Nach zwei Spielen innerhalb von 24 Stunden gab es – bedingt durch das Cupfinalwochenende -  einen zehntätigen Unterbruch in der Serie. Dafür folgen nun gleich drei Spiele innerhalb von fünf Tagen. Und somit könnte die Serie theoretisch auch rasch zu Ende gehen, bereits am Sonntagabend ein Halbfinalteilnehmer fest stehen. Die Betonung liegt dabei auf könnte.
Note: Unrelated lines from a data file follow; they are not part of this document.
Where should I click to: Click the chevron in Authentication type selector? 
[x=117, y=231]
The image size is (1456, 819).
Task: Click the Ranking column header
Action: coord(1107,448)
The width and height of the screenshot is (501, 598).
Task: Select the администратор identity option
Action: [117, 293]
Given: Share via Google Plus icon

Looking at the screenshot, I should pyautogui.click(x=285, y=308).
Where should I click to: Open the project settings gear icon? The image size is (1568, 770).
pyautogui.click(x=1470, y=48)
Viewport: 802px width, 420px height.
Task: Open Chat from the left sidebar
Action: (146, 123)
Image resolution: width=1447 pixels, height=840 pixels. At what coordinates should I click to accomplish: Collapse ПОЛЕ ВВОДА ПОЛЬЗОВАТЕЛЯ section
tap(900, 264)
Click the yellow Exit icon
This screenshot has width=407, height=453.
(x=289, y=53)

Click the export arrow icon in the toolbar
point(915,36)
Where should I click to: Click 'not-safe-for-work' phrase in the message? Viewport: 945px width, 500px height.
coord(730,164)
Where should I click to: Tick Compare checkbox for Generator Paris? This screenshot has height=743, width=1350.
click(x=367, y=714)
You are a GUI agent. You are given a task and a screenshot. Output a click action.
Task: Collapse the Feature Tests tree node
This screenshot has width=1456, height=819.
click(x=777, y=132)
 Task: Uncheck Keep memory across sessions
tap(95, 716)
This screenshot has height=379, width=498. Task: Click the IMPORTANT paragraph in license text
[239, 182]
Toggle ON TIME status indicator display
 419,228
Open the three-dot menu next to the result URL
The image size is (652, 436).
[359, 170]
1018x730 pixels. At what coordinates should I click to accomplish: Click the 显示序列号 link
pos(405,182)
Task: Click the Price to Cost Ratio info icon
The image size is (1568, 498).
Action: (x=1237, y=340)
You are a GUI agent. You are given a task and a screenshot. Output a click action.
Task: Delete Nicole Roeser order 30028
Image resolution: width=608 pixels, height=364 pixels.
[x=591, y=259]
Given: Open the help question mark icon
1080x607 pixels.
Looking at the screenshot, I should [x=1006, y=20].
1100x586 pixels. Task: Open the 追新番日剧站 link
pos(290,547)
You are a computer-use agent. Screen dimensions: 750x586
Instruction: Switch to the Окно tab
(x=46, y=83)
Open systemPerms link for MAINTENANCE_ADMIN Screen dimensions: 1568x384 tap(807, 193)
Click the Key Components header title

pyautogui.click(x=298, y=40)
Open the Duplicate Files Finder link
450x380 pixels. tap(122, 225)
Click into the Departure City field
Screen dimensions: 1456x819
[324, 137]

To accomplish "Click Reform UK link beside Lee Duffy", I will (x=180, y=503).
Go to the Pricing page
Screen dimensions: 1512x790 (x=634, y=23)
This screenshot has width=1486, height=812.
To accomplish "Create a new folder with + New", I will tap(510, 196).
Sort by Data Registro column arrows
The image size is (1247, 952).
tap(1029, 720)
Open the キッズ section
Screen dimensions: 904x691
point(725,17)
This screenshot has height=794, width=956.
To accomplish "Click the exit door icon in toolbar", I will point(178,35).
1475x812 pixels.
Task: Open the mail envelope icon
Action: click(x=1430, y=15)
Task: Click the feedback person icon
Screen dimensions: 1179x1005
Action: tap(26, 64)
Da sich die beiden Teams in den ersten beiden Spielen auf Augenhöhe begegneten, ist nicht davon auszugehen, dass nun ein Team durchzieht und gleich dreimal in Folge gewinnen wird. In beiden Lagern dürfte man sich auf eine lange Serie einstellen.

Auf der Suche nach «dreckigen Toren»

Für den SV Wiler-Ersigen ist es nach der Niederlage in Maienfeld wichtig, im Heimspiel wieder ein Zeichen zu setzen. Dem Heimvorteil könnte eine entscheidende Bedeutung zukommen und so gilt es unter allen Umständen ein Break der Malanser zu verhindern. Nach der eher dürftigen Offensivausbeute in Spiel 2 wird man beim Meister bemüht sein, wieder mit mehr Power und Überzeugung in den Abschluss zu gehen.

Die Playoffs sind nicht die Zeit der Schönspieler, es gilt auch die sogenannt «dreckigen Tore» zu suchen, welche den Gegner bekanntlich am meisten schmerzen. Bislang waren es mit Matthias Hofbauer und Tatu Väänänen (je fünf Skorerpunkte) einmal mehr die Routiniers, welche Akzente setzen konnten. Jetzt ist es an der Zeit, dass auch andere Verantwortung übernehmen, verstecken geht nicht mehr. Gefragt sind Mut und Entschlossenheit. Denn schliesslich werden in den Playoffs «Helden» geboren. Noch wartet man im Wiler Lager gespannt auf diesen «Mister X», der die Serie unverhofft entscheiden, oder zumindest in die gewünschte Bahn lenken kann.